**Task brief**
Could you transcribe exactly the lines below, from the line with "Image resolution: width=1200" through the line with "Image resolution: width=599", and nothing else, leaving out the pictures?

*** Begin section ***

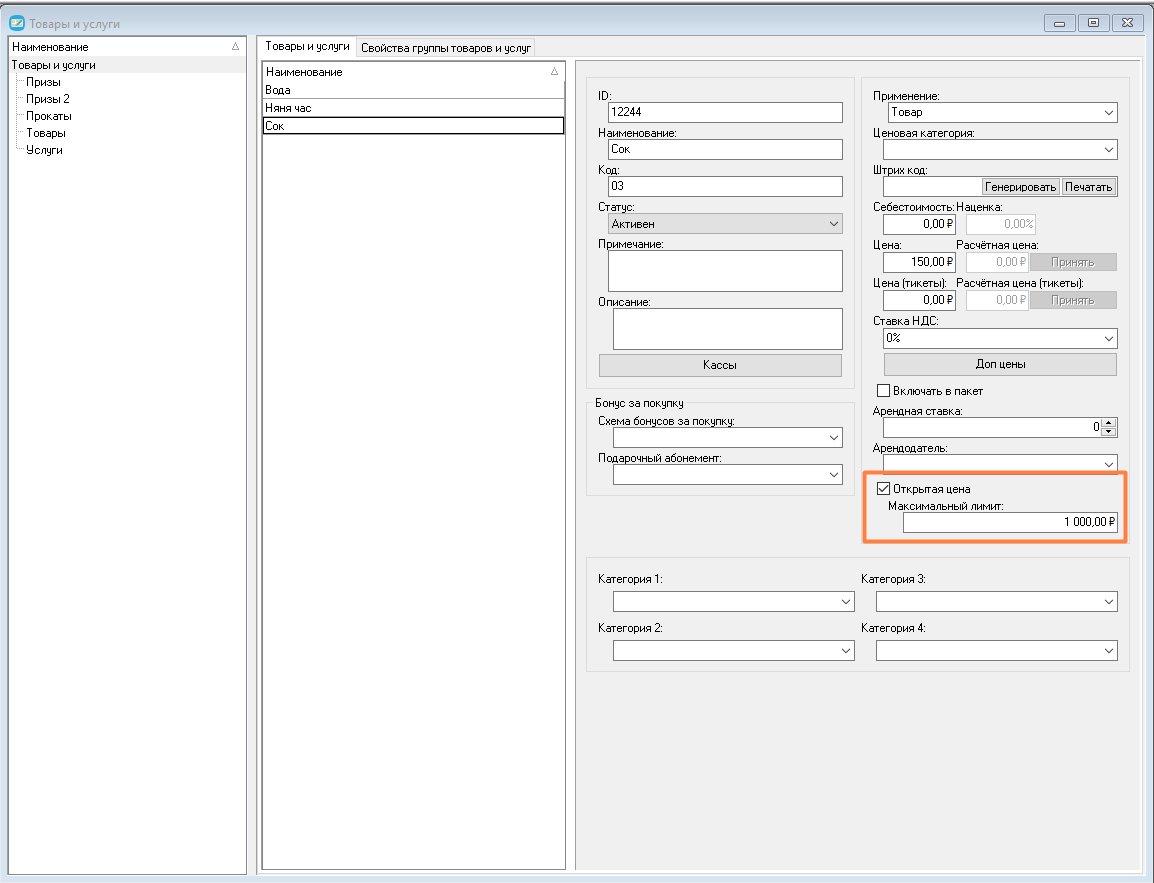Expand the Ставка НДС dropdown

[x=1000, y=338]
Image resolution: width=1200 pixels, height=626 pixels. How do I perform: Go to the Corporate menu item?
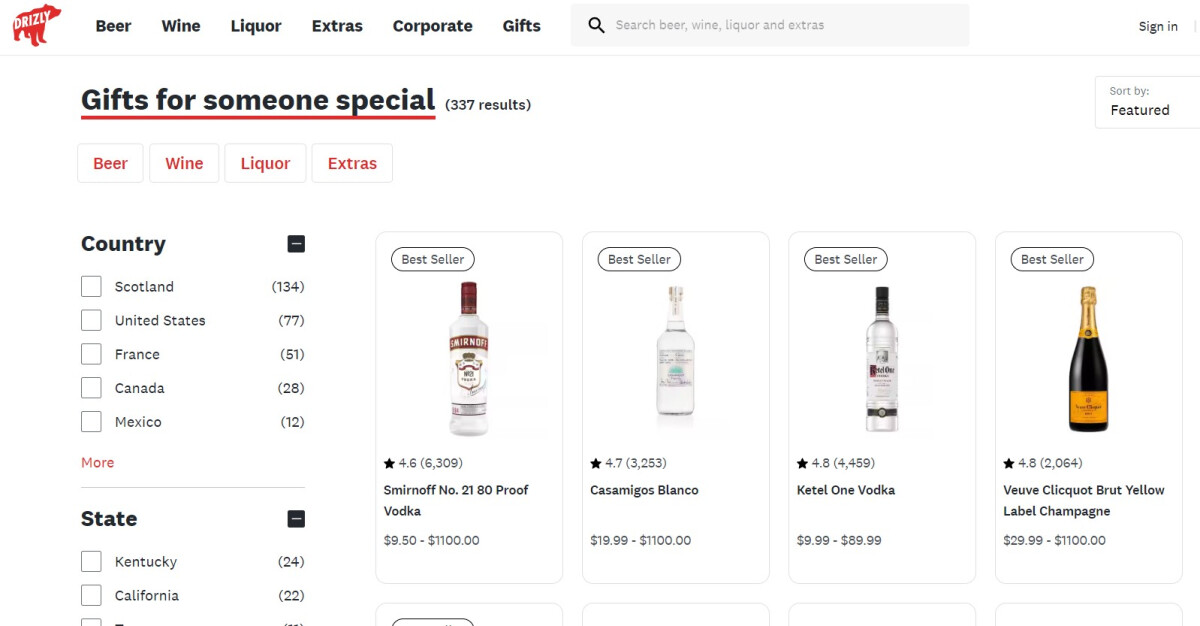click(432, 26)
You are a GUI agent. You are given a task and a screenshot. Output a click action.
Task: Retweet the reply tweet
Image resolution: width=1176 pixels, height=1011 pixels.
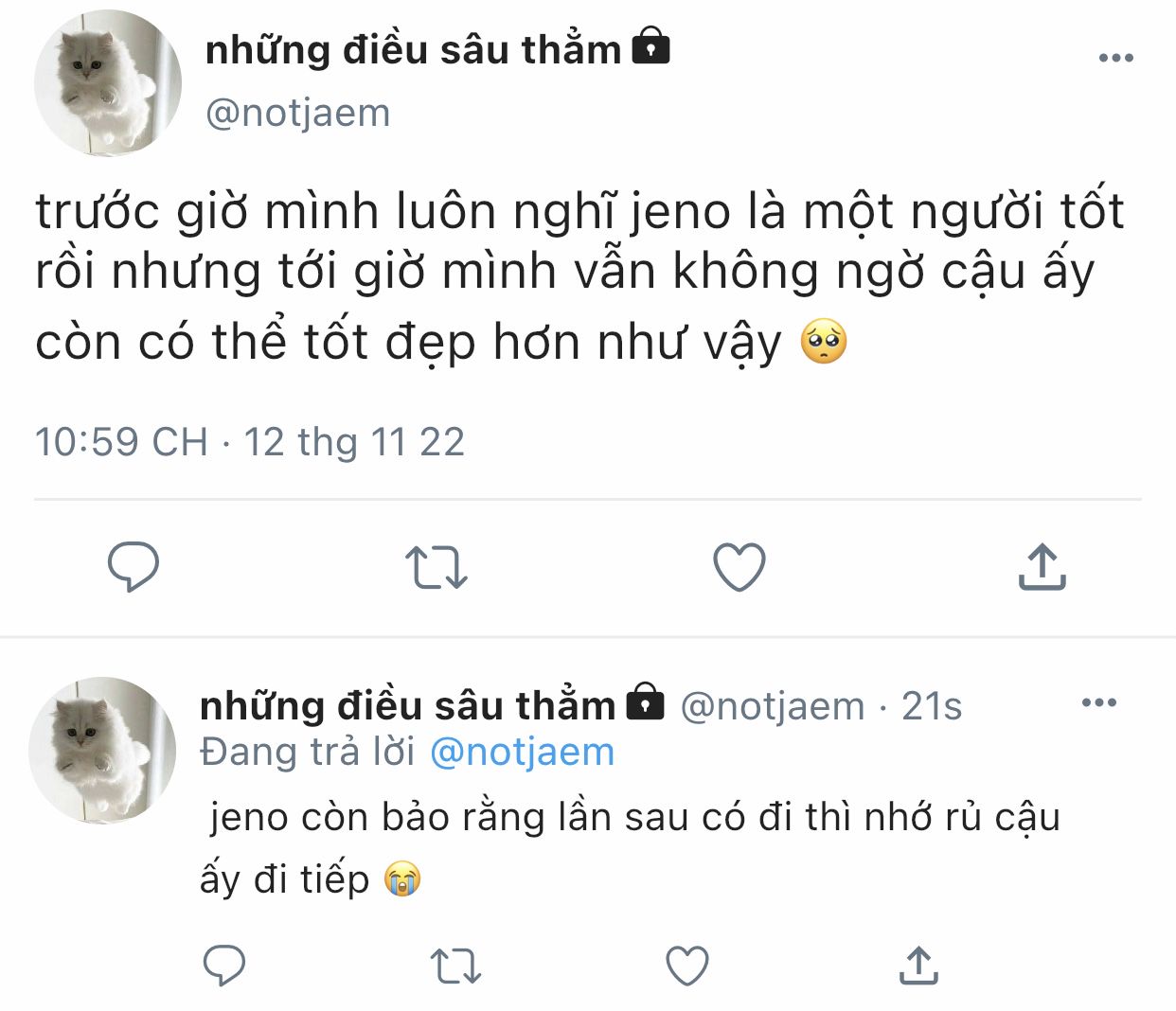(x=455, y=966)
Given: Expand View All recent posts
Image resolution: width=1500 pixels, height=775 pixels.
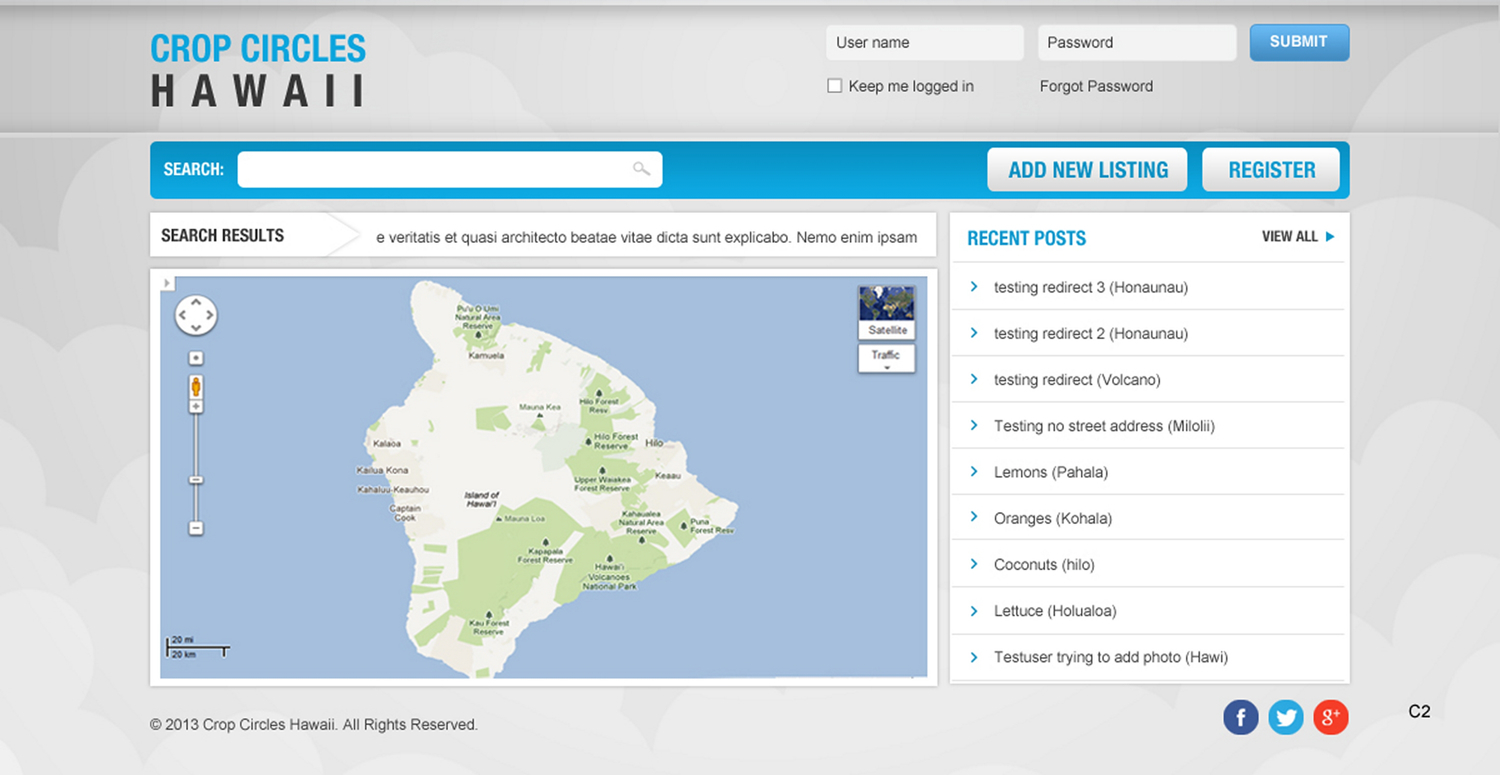Looking at the screenshot, I should [x=1297, y=237].
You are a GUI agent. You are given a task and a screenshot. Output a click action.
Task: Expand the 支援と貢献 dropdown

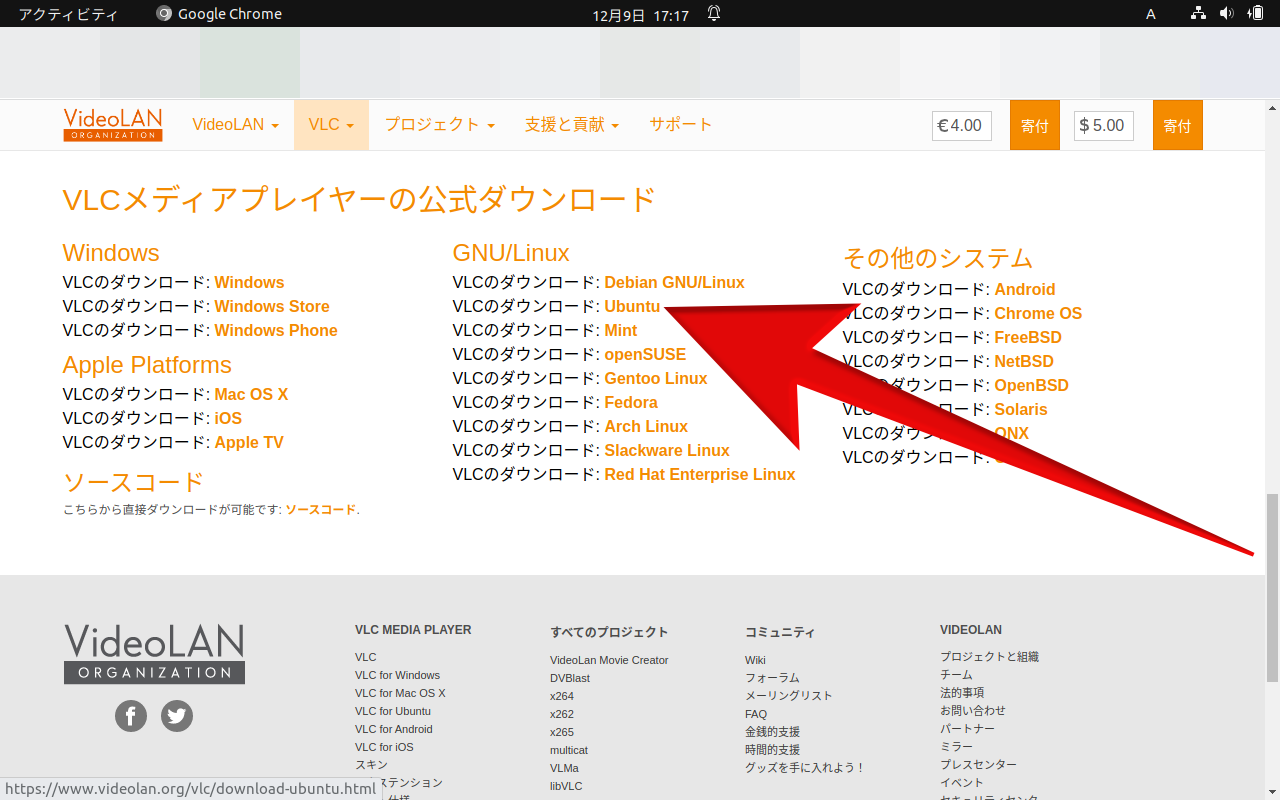(x=572, y=124)
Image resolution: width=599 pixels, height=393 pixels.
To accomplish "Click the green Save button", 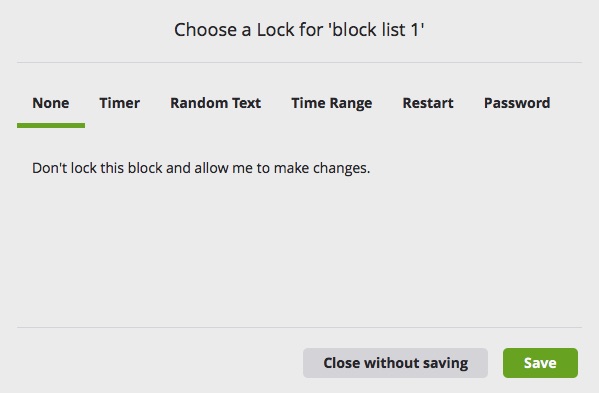I will 540,363.
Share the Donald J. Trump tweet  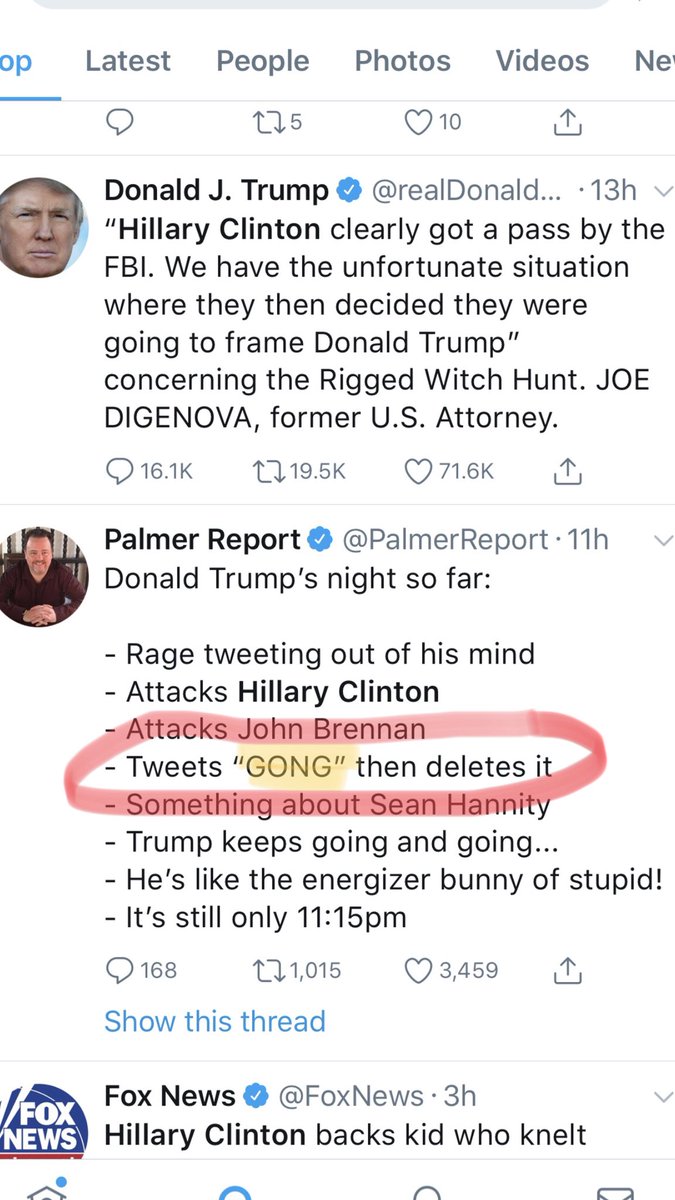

*** End section ***

**Problem solution**
Image resolution: width=1200 pixels, height=626 pixels. How do I perform: Go to the Corporate menu item?
click(432, 26)
You are a GUI agent. You are given a task and a screenshot. Output a click action.
Task: Retweet the reply tweet
Image resolution: width=1176 pixels, height=1011 pixels.
(x=455, y=966)
Given: Expand View All recent posts
Image resolution: width=1500 pixels, height=775 pixels.
Looking at the screenshot, I should [x=1297, y=237].
You are a GUI agent. You are given a task and a screenshot. Output a click action.
Task: Expand the 支援と貢献 dropdown

(x=572, y=124)
Image resolution: width=599 pixels, height=393 pixels.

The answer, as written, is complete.